Forget Health Just Think of Illness and Treatment
Health News: India — the land of sages, Ayurveda, Patanjali, and Dhanvantari. The cradle of health and healing. It is believed that every form of medical treatment has its roots here. We have identified and shared with the world the secrets of health hidden in nature — in trees, herbs, minerals, soil, water, and even the very breath we take.
Given this ancient legacy, these profound insights, and unmatched medicinal knowledge, we should have evolved into an exceptionally healthy nation — a role model of wellness for the rest of the world. Ideally, the world should be learning from us how to stay healthy. We should be the flagbearers of fitness.
But are we?
Absolutely not.
In reality, the exact opposite is true.
It’s a bitter and frightening truth, but truth nonetheless — this land of sages has become a minefield of diseases. It is now infamously called the diabetes capital of the world. We lead in heart disease, rank high in cancer cases, and are devastated in the realm of mental health. Name any illness, and you’ll find its victims in abundance in every corner of this country.
Visit any hospital in any city — every department has endless queues, every single day. At the clinics of any specialist, you’ll find long lines of patients waiting — often for 8–10 hours. From Ahmedabad to Guwahati, Jammu to Chennai, Lucknow to Kolkata — the situation is the same everywhere.
A vast chunk of our 1.5 billion population is forced to spend the most precious parts of their lives — their time, energy, and hard-earned money — in diagnosis and treatment.
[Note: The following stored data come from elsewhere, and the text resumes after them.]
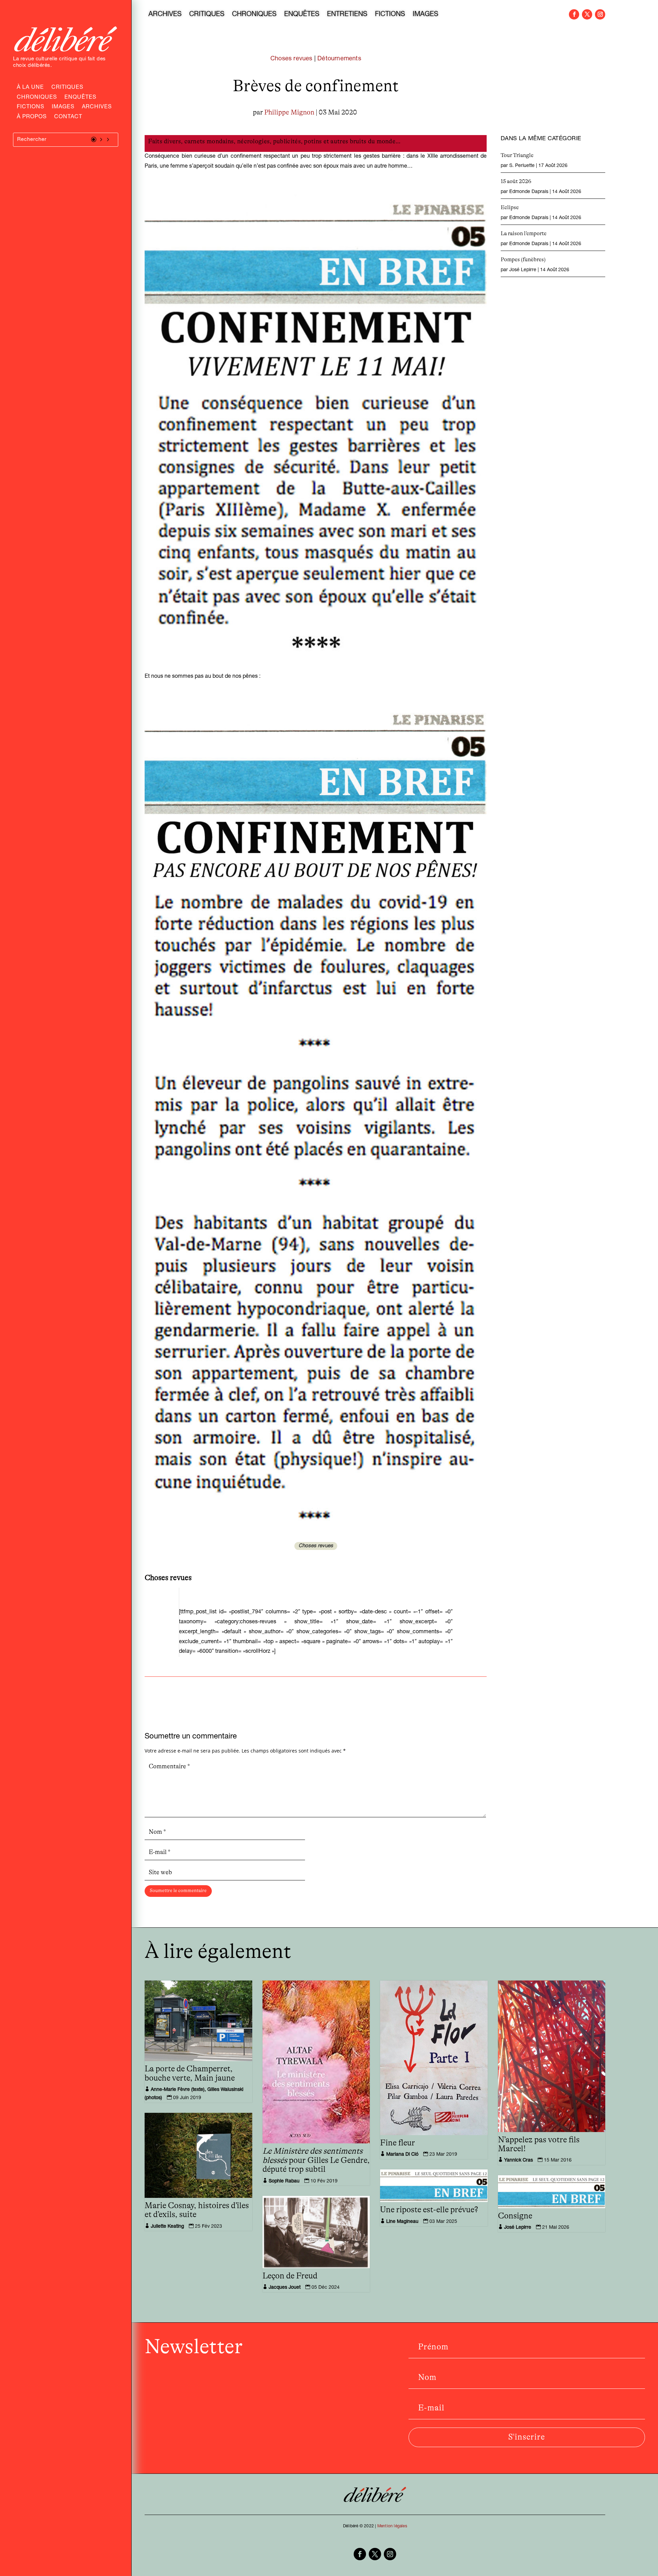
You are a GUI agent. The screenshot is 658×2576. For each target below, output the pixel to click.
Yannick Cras (518, 2160)
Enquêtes (80, 98)
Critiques (67, 88)
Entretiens (347, 15)
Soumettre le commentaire (178, 1890)
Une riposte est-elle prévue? (429, 2210)
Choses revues (291, 59)
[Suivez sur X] (587, 14)
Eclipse (510, 207)
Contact (68, 117)
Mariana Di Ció (402, 2154)
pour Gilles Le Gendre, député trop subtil (316, 2160)
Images (63, 107)
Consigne (515, 2216)
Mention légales (392, 2526)
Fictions (30, 107)
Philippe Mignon (289, 112)
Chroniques (37, 98)
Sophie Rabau (284, 2181)
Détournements (339, 59)
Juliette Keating (167, 2226)
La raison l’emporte (524, 233)
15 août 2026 (516, 181)
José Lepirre (522, 270)
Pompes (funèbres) (523, 259)
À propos (32, 117)
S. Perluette (522, 166)
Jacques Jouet (285, 2287)
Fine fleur (397, 2143)
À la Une (30, 88)
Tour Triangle (517, 155)
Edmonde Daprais (528, 192)
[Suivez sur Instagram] (600, 14)
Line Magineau (402, 2221)
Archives (97, 107)
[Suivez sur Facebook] (574, 14)
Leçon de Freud (290, 2276)
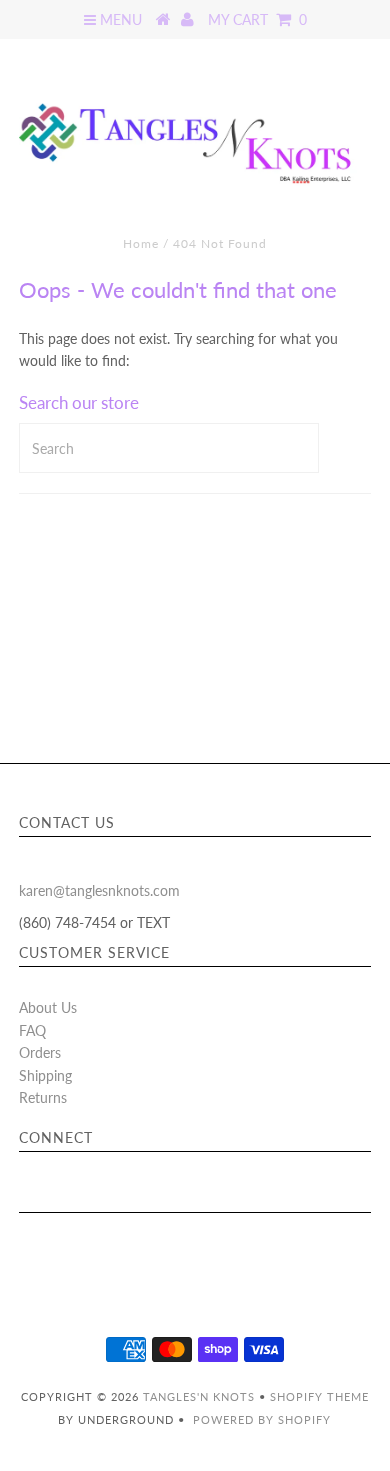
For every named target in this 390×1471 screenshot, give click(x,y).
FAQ (32, 1030)
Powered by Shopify (262, 1419)
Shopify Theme (319, 1396)
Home (141, 243)
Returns (43, 1097)
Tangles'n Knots (199, 1396)
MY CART (257, 19)
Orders (40, 1052)
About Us (48, 1007)
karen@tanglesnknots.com (99, 890)
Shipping (45, 1075)
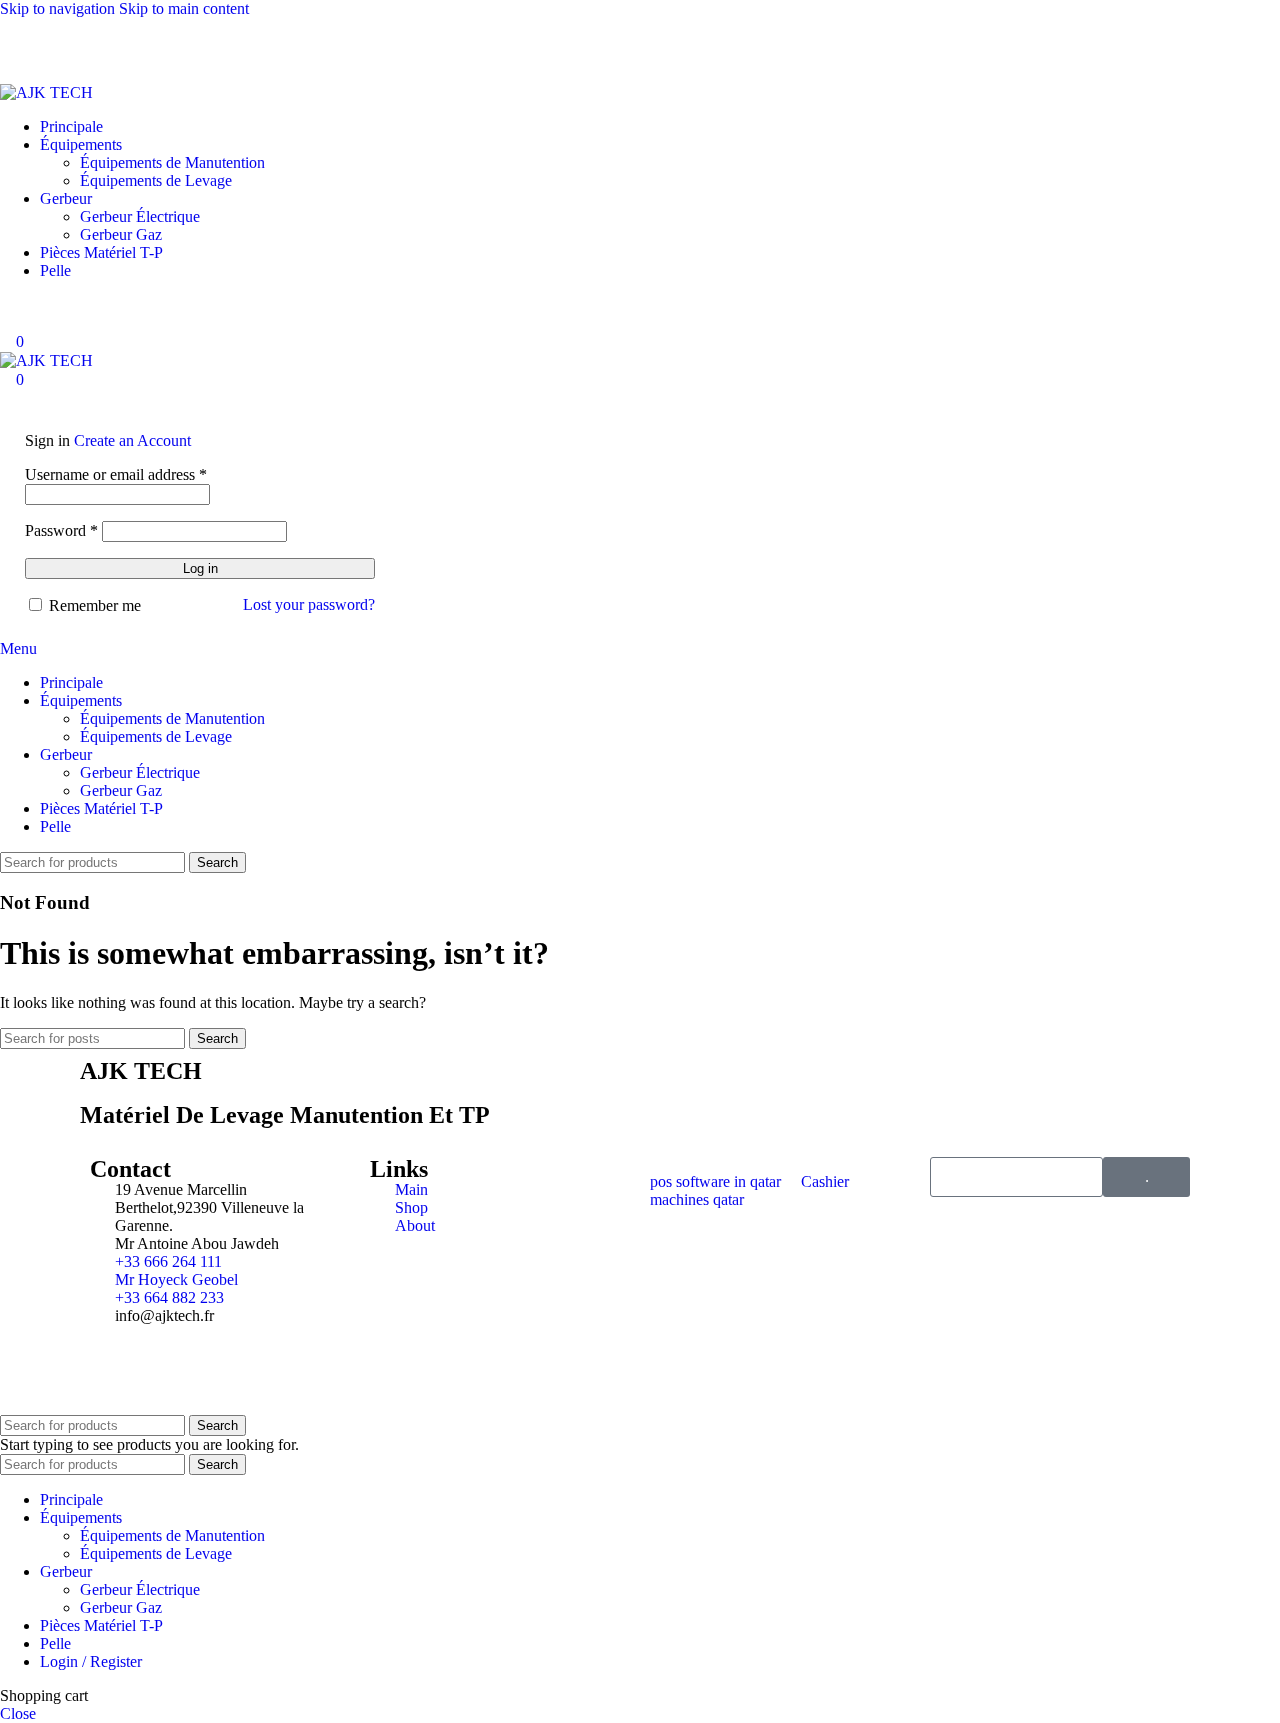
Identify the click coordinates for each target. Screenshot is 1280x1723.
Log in (200, 568)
Yes, people get sick everywhere in the world, but is the condition this dire elsewhere? One could argue that with such a large population, the number of sick people will also be higher. Fair enough. But do other densely populated countries reflect this same crisis? Check the facts — you won’t find a comparable situation anywhere. Pakistan and Bangladesh might be exceptions, but not the rest of the world.
The entire focus in India is on treatment, not prevention. The whole aim is to somehow identify and cure the disease. What’s astonishing is how much time, energy, and money people spend just trying to figure out what is wrong with them.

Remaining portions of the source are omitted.